State 2023 legislative agenda includes paid leave, benefits 

January 26, 2023

Most farmers will tell you that January and February are bad planting months. Not so with state legislation. The start of a new year sees hundreds of bills introduced every day, and 2023 may produce a bumper crop. All 50 states will convene their legislative bodies. Employers should understand three major points about the legislative cycle: process, focus and actions.

Process: How it works

You may recall the Schoolhouse Rock cartoon, I’m Just a Bill. The setting was Capitol Hill, but the theme also applies to states. To become law, a bill typically must endure hearings, amendments, fiscal reports, political tensions, other analyses and two floor votes (except Nebraska, which is unicameral).

Absent a special session, most state legislatures are done by July 4; Virginia’s session is a mere 30 days. Some states (like California, Illinois and New York) have sessions lasting two years; Puerto Rico’s current session is four years (2021-2024). Few bills make their way to the state governor for signature. In 2023, at least 40 states have unified control (legislative majorities and the governorship belonging to one political party). In these states, expect the governor’s pen to be poised and ready.

Bottom line: Even with unified control, most bills do not survive the threshing and winnowing stages required before a bill gets to the governor’s desk. So early action is usually unwarranted.

Focus: Key areas of interest for employer benefits

With so many seeds planted, what crops are worthy of attention? These health, benefits and insurance areas of pending legislation are noteworthy:

  • Paid leave. We could see two or more states join about a dozen others currently mandating paid family and medical leave (PFML). Illinois and Minnesota top the list, but more than 10 other states have bills pending, including Indiana, Missouri, Oklahoma, Texas and Virginia. Key employer-friendly designs include a workable, equivalent private plan (fully insured or self-funded), a long runway before implementation, reasonable contribution rates, preemption of local laws and applicability based on state (not national) employee counts. Mandatory accrued paid sick time is also on the agenda in at least eight states this year, including Georgia, Hawaii and Kentucky.
  • Prescription drugs (Rx). As in recent years, state legislators will likely focus on pharmacy benefit managers (PBMs) that work with plan sponsors to provide Rx coverage. Areas of legislative interest include:

─    Specialty and preferred network limitations

─    Mail-order Rx restrictions

─    Mandatory pharmacy reimbursements (including minimum dispensing fees)

─    Rebate application requirement at the point of sale

─    Third-party cost sharing assistance application to plan deductibles and out-of-pocket maximums (subject to an exception for HSA-eligible high-deductible health plans)

  • Telehealth. Several states (like Florida, Montana, South Carolina and Wyoming) are looking to make it easier to provide services across state lines by expanding licensing reciprocity and joining various interstate compacts, particularly related to mental health.
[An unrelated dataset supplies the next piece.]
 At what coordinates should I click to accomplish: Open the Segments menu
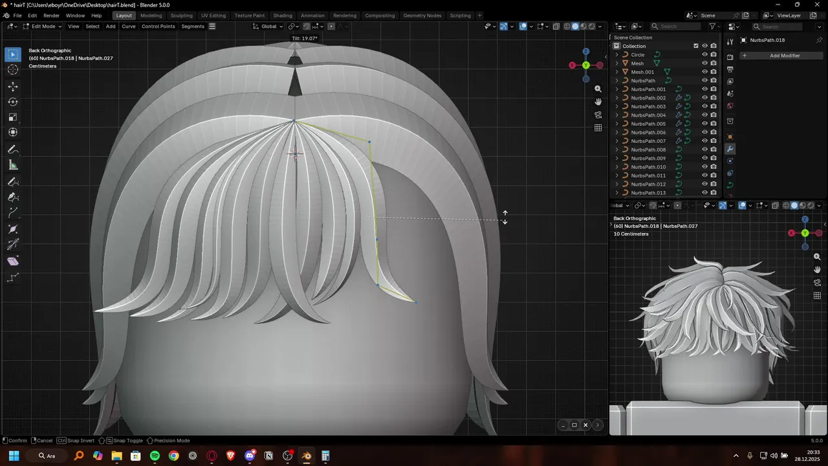pos(193,27)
A few states (like Florida, Kansas and Utah) are considering limitations on telehealth related to audio-only visits and online prescribing. Employers typically support greater use of telehealth as long as a state does not require provider payment parity with in-person services.
  • Insurance coverage mandates. Every year, states enact laws requiring fully insured plans subject to their laws to cover certain services. Fertility treatments and abortion-related services are prevalent in this year’s crop of bills.
  • Long-term care (LTC) insurance. To date, no state has followed Washington’s lead in requiring most residents to obtain adequate coverage or pay for it through payroll deductions. Several states are considering individual state tax credits or deductions for residents who purchase LTC insurance.

Bottom line: Just as corn, soybean, barley, oats and wheat production help make the US one of the world’s breadbaskets, so too employers should focus on the five major issues above.

Actions: What employers can do

When plants emerge from the ground, it’s time to take action. Farmers water crops and pull weeds. What actions should employers consider taking when a bill begins to move? We suggest one or more of these steps:

  • Work with local, statewide or regional associations and business groups to advocate your point of view. A succinct comment letter to key legislators signed by many employers can have an impact.
  • Collaborate with insurers, vendors, PBMs and benefit consultants, again to advocate the employer position and raise awareness.
  • Consider testifying at a public hearing. Lobbyists from all sides tend to dominate the witness list. The employer’s voice can have a telling effect.
  • Educate senior management. Many elected officials are small business owners and may cross paths with executives and other employees at your company.

Bottom line: Employers have an opportunity to bring about a harvest that reaps additional benefits instead of one that adds burdens.